It is generally considered wise to have at least six months’ worth of essential expenditure saved as an emergency fund. This should be kept in an easy-access savings account so that you can instantly withdraw it if needed. Interest rates on savings accounts vary, so make sure you shop around for the best rate. On large amounts of money, a difference of only 0.5% can have a big impact on how much interest you earn.

Shift longer-term savings into equities

For savings over and above your emergency fund and short-term needs, consider whether you could move a portion of this into investments with better potential for long-term growth. Historically, by far the most effective investments at beating inflation over the long term have been equities – but you need to be comfortable that your investments will rise and fall in value.

Choose your investments wisely

There are other investments that offer the potential to mitigate the risk of inflation, provided you know where to look. You could, for example, consider certain types of bond funds, which invest in debt issued by governments and/or companies seeking to raise cash. Bonds pay a fixed rate of interest, known as the coupon, during their life and should return the original capital on maturity.

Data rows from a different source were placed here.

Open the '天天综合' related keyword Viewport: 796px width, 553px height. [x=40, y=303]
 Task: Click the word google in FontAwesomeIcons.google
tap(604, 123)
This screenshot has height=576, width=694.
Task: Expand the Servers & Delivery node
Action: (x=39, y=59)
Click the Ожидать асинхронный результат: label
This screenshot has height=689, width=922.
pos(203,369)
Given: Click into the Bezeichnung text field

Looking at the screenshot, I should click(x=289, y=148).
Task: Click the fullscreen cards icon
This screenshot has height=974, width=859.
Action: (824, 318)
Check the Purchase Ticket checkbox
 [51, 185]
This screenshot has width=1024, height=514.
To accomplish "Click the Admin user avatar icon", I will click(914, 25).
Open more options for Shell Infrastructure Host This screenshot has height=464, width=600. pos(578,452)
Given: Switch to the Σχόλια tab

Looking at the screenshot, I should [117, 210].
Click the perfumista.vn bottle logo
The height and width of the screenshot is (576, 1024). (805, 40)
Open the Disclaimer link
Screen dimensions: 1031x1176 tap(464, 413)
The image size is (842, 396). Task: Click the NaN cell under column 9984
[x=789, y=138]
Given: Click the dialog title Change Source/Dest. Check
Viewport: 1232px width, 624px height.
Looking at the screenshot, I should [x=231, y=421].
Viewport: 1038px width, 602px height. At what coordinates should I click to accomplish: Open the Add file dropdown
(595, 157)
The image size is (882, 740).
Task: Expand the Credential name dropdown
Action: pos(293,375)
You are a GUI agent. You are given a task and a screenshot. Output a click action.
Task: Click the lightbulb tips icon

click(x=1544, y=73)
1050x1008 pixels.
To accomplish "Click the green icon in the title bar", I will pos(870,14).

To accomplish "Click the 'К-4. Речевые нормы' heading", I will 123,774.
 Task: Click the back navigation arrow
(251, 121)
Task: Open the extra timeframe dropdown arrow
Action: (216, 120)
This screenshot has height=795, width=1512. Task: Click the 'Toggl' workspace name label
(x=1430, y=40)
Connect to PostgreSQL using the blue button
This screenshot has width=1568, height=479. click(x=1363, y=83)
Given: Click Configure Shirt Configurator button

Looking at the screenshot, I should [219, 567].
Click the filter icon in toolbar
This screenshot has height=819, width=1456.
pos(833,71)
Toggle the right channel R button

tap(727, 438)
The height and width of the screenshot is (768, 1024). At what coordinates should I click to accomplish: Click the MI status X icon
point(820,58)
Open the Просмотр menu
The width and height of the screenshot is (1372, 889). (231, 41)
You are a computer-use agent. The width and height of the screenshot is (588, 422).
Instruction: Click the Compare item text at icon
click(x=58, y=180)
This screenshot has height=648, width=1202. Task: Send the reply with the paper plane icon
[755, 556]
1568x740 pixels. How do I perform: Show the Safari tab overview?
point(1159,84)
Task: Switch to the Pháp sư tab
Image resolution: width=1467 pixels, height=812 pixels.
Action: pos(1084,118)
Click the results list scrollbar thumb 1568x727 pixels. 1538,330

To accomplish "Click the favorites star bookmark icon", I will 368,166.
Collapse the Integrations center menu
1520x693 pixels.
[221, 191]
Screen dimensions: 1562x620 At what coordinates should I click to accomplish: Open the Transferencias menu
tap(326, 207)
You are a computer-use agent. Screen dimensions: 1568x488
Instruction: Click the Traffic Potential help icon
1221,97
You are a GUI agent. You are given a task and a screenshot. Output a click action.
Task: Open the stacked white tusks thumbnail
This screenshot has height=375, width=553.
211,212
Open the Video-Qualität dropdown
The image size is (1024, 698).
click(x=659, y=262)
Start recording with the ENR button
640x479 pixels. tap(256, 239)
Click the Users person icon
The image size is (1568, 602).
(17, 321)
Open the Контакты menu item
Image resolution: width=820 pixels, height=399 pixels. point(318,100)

Bond funds invest in many different debt securities to spread risk.

A financial adviser can devise a portfolio that suits your individual needs and seeks to provide real returns over the long term.

Maximise tax efficiency

Once you have considered where to invest your money, consider your investments’ tax efficiency. Both ISAs and pensions are tax-efficient vehicles which can help to boost the future value of your savings.

ISAs enable you to save up to £20,000 each year, with investment growth and dividends free from tax, and any withdrawals also tax free. Meanwhile, pension contributions are eligible for income tax relief at up to 45%, depending on your income tax band.

It is wise to take advantage of generous tax breaks over the years when you can afford to do so, and while they are available. This way, you also benefit from the powerful impact of compound investment growth – earning returns on your returns as well as your initial capital – to help outpace inflation over the long term.

Seek expert advice

A sensible investment strategy should involve holding a wide variety of assets, and using tax-efficient investment vehicles. Understanding what is right for you isn’t always easy – and that’s where getting some smart advice can help.  

We can structure a diversified portfolio that is tailored to meet your long-term financial goals and helps protect against the impact of inflation. To find out more, get in touch today.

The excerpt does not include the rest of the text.